*** Document text ***

Immortality
Age catches up with us all eventually, as it does for almost all types of organism. Bodies accrue damage over time, triggering the slow decline we know as senescent ageing. Organisms senesce because every living thing, regardless of its condition, must succumb sooner or later to the caprices of its never-quite predictable environment. Against this reality, a winning strategy lives extravagantly, letting the cost of current excesses accumulate into the future when death might anyway intervene to cancel the debt. For every organism, life means having potential to create new life1, even though the effort only hastens their senescent decline. We may each burn our allotted candle at both ends, yet life itself manifests inexhaustibly2.
Some remarkable organisms seem to escape ageing. The Blue Mountains fungus Armillaria ostoyae, the White Mountains bristlecone pine, the Mojave desert creosote bush, a bdelloid rotifer, the campion Silene stenophylla, the hydroid Turritopsis dohrnii, a virus and certain microbes – all of these species have evolved exceptional defences against environmental hazards. Their winning strategies prioritises survival over reproductive rate, with lifetime productivity as the criterion of success. For as long as life keeps spawning life with lower death rates, natural selection may favour ever slower senescent ageing3, resulting in extraordinary lifespans for some individuals or genets4. Despite their vastly prolonged vitality, true immmortality still eludes them. Even under utopian conditions of indefinite fecundity, “senescence will tend to creep in”5 for them as for us and no matter our yearnings for eternal youth.

*** End of Document text ***
*** Material provided ***

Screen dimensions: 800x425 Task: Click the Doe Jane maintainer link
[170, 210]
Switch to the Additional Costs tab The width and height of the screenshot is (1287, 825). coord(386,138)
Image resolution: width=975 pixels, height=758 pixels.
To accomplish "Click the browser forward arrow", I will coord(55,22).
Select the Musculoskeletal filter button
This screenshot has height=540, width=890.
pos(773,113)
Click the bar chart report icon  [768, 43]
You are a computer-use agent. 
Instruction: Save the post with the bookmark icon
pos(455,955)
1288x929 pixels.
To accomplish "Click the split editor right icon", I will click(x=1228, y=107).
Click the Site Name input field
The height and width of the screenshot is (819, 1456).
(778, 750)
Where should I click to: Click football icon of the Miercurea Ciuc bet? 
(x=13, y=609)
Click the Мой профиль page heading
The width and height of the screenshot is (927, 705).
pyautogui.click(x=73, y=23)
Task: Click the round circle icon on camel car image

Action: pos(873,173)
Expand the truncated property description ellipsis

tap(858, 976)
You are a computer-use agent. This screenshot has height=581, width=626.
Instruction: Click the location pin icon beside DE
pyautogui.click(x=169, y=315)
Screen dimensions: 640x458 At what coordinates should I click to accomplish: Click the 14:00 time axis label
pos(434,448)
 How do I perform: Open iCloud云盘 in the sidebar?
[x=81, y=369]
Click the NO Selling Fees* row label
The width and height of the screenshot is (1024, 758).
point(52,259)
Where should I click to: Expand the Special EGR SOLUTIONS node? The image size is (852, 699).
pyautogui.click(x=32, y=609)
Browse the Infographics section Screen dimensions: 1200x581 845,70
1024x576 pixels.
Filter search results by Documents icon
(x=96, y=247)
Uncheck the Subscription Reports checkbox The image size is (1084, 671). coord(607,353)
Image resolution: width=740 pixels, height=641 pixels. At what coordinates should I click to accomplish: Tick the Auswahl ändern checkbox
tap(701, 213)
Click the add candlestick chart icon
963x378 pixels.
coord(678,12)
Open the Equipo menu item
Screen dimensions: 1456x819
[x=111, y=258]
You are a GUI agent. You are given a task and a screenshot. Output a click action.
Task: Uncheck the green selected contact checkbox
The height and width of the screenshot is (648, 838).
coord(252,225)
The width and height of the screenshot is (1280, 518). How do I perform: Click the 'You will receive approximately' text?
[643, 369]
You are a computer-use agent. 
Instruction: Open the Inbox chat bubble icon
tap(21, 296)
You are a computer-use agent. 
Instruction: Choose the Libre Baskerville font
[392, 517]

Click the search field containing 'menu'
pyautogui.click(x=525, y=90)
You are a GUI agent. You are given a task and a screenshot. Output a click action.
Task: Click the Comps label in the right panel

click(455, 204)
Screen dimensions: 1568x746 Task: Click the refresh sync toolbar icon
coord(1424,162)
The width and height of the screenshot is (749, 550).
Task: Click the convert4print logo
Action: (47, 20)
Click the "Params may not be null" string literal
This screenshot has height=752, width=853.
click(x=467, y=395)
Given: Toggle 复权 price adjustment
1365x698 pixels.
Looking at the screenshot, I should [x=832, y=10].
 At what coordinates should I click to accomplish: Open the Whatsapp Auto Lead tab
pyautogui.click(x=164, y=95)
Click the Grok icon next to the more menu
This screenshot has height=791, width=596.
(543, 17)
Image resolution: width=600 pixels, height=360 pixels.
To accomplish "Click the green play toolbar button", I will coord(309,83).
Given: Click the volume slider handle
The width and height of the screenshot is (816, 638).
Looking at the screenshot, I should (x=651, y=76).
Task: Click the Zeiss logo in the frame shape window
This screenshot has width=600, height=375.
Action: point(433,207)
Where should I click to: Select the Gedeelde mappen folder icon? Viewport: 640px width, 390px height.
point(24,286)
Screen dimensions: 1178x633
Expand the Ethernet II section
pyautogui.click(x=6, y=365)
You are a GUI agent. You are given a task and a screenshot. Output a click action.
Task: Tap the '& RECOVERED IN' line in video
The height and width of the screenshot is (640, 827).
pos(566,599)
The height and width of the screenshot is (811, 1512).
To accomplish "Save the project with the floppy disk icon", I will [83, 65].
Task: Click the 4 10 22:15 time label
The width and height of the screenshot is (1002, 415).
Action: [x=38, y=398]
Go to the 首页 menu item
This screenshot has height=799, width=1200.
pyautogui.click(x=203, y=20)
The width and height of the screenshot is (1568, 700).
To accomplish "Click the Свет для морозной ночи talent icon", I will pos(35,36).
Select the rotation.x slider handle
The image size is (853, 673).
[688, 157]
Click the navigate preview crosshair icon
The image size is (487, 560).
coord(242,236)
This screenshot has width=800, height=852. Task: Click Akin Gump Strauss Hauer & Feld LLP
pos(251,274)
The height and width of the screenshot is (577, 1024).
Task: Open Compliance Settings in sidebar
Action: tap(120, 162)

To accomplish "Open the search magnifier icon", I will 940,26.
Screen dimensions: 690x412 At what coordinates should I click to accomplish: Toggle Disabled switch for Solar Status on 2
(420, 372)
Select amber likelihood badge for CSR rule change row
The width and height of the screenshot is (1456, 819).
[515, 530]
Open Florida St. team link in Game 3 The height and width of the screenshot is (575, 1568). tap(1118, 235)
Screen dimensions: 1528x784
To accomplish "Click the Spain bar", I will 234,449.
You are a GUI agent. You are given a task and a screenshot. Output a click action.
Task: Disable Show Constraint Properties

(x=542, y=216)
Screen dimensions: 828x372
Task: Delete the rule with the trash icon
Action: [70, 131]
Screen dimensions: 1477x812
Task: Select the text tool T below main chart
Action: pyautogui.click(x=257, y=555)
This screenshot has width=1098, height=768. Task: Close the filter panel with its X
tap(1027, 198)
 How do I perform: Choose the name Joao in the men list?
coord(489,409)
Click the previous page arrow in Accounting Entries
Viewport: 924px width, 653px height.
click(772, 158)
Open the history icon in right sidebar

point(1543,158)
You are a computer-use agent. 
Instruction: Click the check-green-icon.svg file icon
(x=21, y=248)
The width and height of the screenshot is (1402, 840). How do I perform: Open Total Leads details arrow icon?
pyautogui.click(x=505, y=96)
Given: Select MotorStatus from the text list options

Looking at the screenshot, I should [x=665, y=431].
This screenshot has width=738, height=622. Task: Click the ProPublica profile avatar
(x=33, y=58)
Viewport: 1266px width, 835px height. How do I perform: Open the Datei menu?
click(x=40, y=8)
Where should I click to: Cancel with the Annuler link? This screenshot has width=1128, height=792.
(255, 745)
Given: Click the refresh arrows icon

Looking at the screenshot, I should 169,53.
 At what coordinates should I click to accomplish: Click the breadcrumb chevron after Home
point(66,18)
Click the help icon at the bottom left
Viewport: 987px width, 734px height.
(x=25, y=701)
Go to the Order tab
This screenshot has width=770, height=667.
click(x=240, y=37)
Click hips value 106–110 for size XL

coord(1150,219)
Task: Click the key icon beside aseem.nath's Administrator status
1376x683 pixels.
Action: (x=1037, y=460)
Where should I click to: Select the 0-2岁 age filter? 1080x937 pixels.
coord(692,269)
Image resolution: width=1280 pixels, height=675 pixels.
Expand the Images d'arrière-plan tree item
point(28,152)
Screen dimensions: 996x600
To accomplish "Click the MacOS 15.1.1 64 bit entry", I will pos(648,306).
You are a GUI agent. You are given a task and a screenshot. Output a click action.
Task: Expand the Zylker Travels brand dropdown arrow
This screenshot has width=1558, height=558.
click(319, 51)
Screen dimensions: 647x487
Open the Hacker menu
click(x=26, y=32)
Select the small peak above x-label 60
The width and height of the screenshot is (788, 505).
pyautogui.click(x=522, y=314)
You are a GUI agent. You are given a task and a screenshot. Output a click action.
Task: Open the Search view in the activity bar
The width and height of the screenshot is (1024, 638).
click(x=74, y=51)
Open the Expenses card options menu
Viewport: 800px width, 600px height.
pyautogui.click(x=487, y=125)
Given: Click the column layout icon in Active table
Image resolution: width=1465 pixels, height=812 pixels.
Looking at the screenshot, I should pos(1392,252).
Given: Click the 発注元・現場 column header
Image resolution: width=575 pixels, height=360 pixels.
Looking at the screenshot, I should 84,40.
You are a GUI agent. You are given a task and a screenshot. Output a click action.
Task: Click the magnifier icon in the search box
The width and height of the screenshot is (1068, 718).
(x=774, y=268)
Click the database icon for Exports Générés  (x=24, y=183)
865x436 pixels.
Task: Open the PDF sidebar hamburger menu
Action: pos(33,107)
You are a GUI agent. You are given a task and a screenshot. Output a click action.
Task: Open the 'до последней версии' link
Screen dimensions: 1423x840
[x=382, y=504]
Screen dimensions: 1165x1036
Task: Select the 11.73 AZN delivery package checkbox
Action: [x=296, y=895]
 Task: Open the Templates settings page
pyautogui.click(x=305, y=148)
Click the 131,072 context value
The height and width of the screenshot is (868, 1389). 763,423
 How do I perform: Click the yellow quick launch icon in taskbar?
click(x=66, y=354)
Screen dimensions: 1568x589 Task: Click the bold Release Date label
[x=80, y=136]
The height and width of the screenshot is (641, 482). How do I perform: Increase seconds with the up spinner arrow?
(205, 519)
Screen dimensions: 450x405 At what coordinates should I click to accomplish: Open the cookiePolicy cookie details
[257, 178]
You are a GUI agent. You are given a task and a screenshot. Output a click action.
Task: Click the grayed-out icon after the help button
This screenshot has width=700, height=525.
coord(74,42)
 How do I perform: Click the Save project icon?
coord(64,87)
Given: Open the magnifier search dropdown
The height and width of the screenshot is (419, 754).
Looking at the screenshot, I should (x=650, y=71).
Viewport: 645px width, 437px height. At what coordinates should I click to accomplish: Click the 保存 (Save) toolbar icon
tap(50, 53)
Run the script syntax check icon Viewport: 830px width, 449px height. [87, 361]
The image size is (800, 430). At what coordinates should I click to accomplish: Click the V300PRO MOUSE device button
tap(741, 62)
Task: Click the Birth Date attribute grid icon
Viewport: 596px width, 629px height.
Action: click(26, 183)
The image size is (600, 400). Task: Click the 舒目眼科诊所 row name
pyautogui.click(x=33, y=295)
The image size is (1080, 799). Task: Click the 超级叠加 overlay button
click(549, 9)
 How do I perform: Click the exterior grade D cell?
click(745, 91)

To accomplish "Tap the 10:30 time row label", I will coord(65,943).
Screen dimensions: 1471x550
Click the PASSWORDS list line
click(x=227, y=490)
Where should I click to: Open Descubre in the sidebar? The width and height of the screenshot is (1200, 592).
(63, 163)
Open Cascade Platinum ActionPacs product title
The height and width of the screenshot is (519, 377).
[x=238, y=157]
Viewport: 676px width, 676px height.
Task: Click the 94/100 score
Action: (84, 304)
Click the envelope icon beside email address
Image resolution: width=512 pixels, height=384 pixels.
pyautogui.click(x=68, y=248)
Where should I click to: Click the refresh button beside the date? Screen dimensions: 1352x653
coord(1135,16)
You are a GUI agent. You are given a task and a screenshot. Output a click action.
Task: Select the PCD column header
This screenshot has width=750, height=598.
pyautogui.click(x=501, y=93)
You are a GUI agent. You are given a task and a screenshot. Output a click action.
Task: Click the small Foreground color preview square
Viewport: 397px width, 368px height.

*** End of Material provided ***

**Exercise tasks:**
1. Reproduce the stretch of the text on ageing from "Immortality" through "itself manifests inexhaustibly2.".
2. In the text on ageing, what serves as the criterion of success for the long-lived organisms' strategies?
3. Condense the paragraph of the text on ageing that begins "Some remarkable organisms seem to escape ageing," keeping its main facts.

**Answers below:**
1.
Immortality
Age catches up with us all eventually, as it does for almost all types of organism. Bodies accrue damage over time, triggering the slow decline we know as senescent ageing. Organisms senesce because every living thing, regardless of its condition, must succumb sooner or later to the caprices of its never-quite predictable environment. Against this reality, a winning strategy lives extravagantly, letting the cost of current excesses accumulate into the future when death might anyway intervene to cancel the debt. For every organism, life means having potential to create new life1, even though the effort only hastens their senescent decline. We may each burn our allotted candle at both ends, yet life itself manifests inexhaustibly2.

2. Lifetime productivity.

3. Some organisms seem to escape ageing. These include the Blue Mountains fungus Armillaria ostoyae, the White Mountains bristlecone pine, the Mojave desert creosote bush, a bdelloid rotifer, the campion Silene stenophylla, the hydroid Turritopsis dohrnii, a virus and certain microbes, all of which have evolved exceptional defenses against environmental hazards. Their strategies put survival ahead of reproductive rate and measure success by lifetime productivity. As long as life produces life with lower death rates, natural selection may favor ever slower senescent ageing, giving some individuals or genets extraordinary lifespans. Still, they are not truly immortal. Even with indefinite fecundity, senescence tends to creep in for them as it does for us.